Movie: 2½ stars
Picture: 3 stars
Sound: 2½ stars
Extras: ½ star
The starting point of Hall Pass, the latest comedy from writer/directors Bobby and Peter Farrelly, is the same as that of most current TV sitcoms: Gone-to-pot, sex-mad, middle-aged suburban American husbands — who’ve been infantilized by their disappointed, slightly contemptuous, much more attractive wives — yearn for freedom (and more sex) via younger, even hotter women. Here, though, upon realizing just how miserable, pathetic, and humiliated their husbands feel at being slaves to fantasies, the wives set out to cure the guys by giving them the titular pass: to be liberated from all the restraints of marriage for 1 week. In other words: “If you remove the taboo, you remove the obsession.”
An embarrassing education is had by all — played amusingly enough by Owen Wilson, Jason Sudeikis, Jenna Fischer, and Christina Applegate — and it’s followed by the inevitable realization that there’s no place like home. But underlying the homilies and the Farrelly brothers’ usual masturbation and dick-size jokes, there’s a poignancy (and even a sadness) about marriage and the balance of power within. Of course, the Farrellys display the same tasteless humor, full of body parts and fluids, that they did in Dumb and Dumber and There’s Something About Mary. Yet in their depiction of fortysomething manhood, they seem to have aged into kinder, gentler filmmakers.
This ultimately reassuring story is mirrored by visuals filled with warm and fuzzy colors that lend a verisimilitude to the bland suburban settings. The 2.40:1 picture is otherwise sharp and detailed, even in shadows, with clothing materials clearly visible and objects displaying a satisfying solidity.

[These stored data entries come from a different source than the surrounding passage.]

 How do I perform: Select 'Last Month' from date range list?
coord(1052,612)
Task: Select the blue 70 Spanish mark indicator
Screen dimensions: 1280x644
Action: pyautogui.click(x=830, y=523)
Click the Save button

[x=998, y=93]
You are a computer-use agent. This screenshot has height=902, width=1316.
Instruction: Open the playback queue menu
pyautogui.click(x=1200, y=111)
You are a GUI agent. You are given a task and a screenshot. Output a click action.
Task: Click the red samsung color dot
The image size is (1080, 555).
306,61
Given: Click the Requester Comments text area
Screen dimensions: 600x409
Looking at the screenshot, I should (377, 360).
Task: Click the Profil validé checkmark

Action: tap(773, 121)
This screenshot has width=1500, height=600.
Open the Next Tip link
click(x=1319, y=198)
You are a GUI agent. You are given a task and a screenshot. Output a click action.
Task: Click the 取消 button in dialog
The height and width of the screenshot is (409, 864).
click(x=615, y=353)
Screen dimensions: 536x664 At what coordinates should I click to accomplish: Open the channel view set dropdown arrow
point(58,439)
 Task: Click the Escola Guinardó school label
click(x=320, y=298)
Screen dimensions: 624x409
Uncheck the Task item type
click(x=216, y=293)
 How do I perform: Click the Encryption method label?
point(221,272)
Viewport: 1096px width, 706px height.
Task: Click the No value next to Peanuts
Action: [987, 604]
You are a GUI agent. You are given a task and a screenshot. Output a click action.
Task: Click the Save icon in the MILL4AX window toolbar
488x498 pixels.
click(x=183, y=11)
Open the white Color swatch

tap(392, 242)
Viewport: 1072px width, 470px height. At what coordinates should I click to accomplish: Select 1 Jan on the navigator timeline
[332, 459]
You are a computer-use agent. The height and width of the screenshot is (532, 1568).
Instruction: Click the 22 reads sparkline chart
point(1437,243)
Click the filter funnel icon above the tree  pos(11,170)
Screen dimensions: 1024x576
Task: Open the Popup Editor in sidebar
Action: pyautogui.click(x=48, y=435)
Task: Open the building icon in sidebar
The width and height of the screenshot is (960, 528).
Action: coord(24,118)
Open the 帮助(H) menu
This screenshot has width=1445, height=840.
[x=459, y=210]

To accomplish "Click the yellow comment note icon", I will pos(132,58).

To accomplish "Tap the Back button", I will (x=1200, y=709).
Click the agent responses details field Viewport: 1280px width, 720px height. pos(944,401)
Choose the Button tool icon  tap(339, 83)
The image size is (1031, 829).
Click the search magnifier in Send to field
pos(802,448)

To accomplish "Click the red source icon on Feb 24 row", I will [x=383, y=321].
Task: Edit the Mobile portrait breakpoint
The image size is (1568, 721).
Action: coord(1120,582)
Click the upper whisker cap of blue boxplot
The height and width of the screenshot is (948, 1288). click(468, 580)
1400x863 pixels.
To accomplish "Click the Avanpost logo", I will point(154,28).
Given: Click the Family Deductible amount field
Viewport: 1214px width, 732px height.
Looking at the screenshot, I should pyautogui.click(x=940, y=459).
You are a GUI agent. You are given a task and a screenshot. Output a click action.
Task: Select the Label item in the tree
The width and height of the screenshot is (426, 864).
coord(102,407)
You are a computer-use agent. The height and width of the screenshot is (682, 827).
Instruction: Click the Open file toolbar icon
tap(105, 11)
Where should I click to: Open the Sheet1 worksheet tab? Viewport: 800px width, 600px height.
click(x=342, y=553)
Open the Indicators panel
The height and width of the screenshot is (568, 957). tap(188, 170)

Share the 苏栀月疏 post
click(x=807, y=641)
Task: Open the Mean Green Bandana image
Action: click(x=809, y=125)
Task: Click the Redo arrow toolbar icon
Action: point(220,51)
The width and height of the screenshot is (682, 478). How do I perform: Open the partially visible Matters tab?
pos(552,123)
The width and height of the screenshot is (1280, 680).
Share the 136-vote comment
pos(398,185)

In the DTS-HD Master Audio 5.1 soundtrack, dialogue is clear and the rock-song score is full (though without much separation of instruments). The music spreads to the surround channels, joined unobtrusively by atmospherics. A car chase and a shootout offer opportunities for aggressive panning of effects, but the sound mixers opt for simplicity.
This so-called Enlarged Edition has an Extended Cut, a 4-minute deleted sequence, and a blooper reel that one participant describes as “the most boring ever.” I wouldn’t disagree.